WASHINGTON -- Parents say they are using TV ratings to help decide what their children can watch but many can't even name any of the ratings used for shows, a survey finds.
Since Oct. 1., when ABC, CBS, Fox and most cable networks began using new detailed TV ratings, the letters "V," "S," "L" and "D" have been showing up on TV screens alongside age-based ratings, such as "TV-PG" (parental guidance suggested) and "TV-14" (may be unsuitable for children under 14). The letters stand for violence, sex, crude language and suggestive dialogue.
Fifty-four percent of parents surveyed said they had used the ratings, while 46 percent said they had not, said the poll released at a news conference Wednesday by the Kaiser Family Foundation, a California research group interested in entertainment's impact on society.
"It speaks to how concerned America's parents have been, how concerned they continue to be with what they believe is their need to begin to take greater control of their children's television," said Don Roberts, a Stanford University communications professor.
Kaiser's findings conflicted with an Associated Press poll, conducted in February, that found parents widely ignored the ratings. In that poll, seven in 10 adults say they paid little or no attention to the ratings. Even in homes with children, 51 percent of parents paid little or no attention.
The Kaiser survey, meanwhile, found that parents didn't have a good understanding of what some ratings meant, particularly ratings specifically designed for children's shows.
Those ratings are: "TV-Y" (appropriate for all children) and "TV-Y7" (suitable for children older than 7). Shows with those ratings also may carry the notation "FV," which stands for fantasy violence.
Fifty-one percent of parents failed to name even one of the ratings for children's shows, 17 percent could name one, while 13 percent said they could but gave the wrong answers.

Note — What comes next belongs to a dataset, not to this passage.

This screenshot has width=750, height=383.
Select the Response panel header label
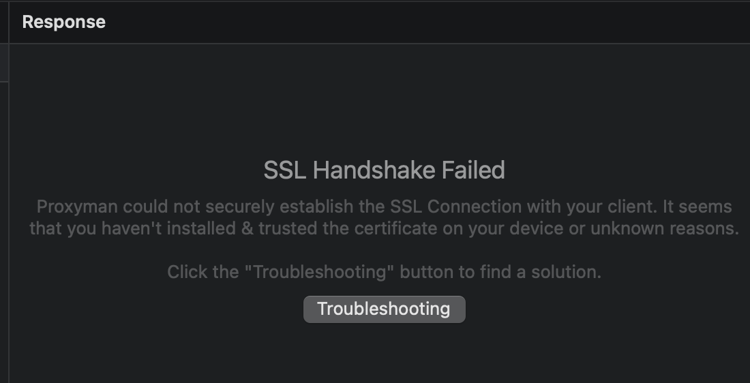63,22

Eighteen percent weren't aware of the ratings and 1 percent refused to answer.
Similarly, 76 percent of the parents did not know what the notation "D" stands for and 65 percent didn't know what "FV" meant.

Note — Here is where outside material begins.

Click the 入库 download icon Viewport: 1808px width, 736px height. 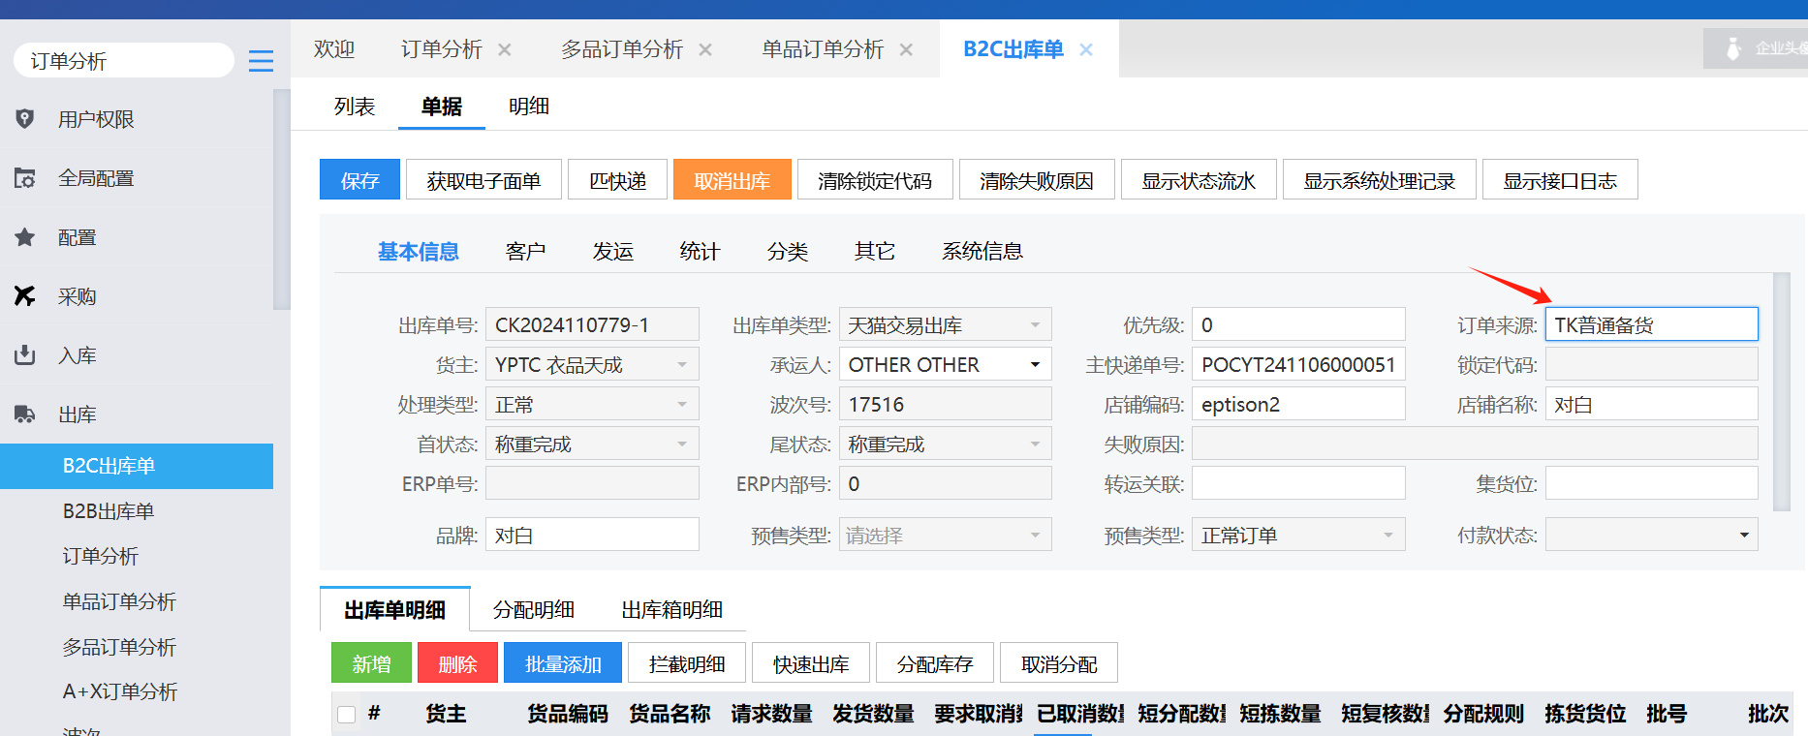(25, 355)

"The mere fact that we have half of the parents even using it at this point in time, this early in the stage of the ratings, is a significant step," said Virginia Markell, president-elect of the National PTA, which pushed for the more detailed ratings. "We are now incumbent as child advocates to spend some time getting parents educated."
Vice President Al Gore urged parents to use the TV ratings and eventually v-chip blocking technology to try to reduce violent behavior in youngsters.
"Of course the recent tragic incidents of children shooting children give us ever more urgent cause for concern," Gore said. "We must explore every option that might help prevent violence by children and that includes limiting children's exposure to television violence. To be more specific, helping parents to limit their own children's exposure to television violence."
The telephone survey conducted April 2-26 by Princeton Survey Research Associates involved 1,358 parents of children ages 2-17. The margin of error was plus or minus 3 percentage points. Another survey of 446 children ages 10-17 had a margin or error of plus or minus 5 percentage points.
The ratings are designed to work with blocking technology, dubbed the v-chip, that will let viewers block shows based on their ratings for sexual content, violence and objectionable language. V-chips will be installed in new TV sets and other devices.
Forty-five percent of parents polled said they were "not at all likely" in the next two years to buy either a new TV set or a set-top box containing the v-chip. Twenty-four percent said they were "not too likely" to make such purchases.
Meanwhile, 17 percent responded that they were "somewhat likely" to buy them, and 12 percent said they were "very likely."
But if they had a v-chip equipped TV set, 65 percent of parents polled said they would use it to block some shows, 31 percent said they wouldn't.
In a companion poll of children ages 10 to 17, some 61 percent said that if their parents blocked certain shows, they would not try to find a way to watch the shows anyway. Thirty-five percent said they would.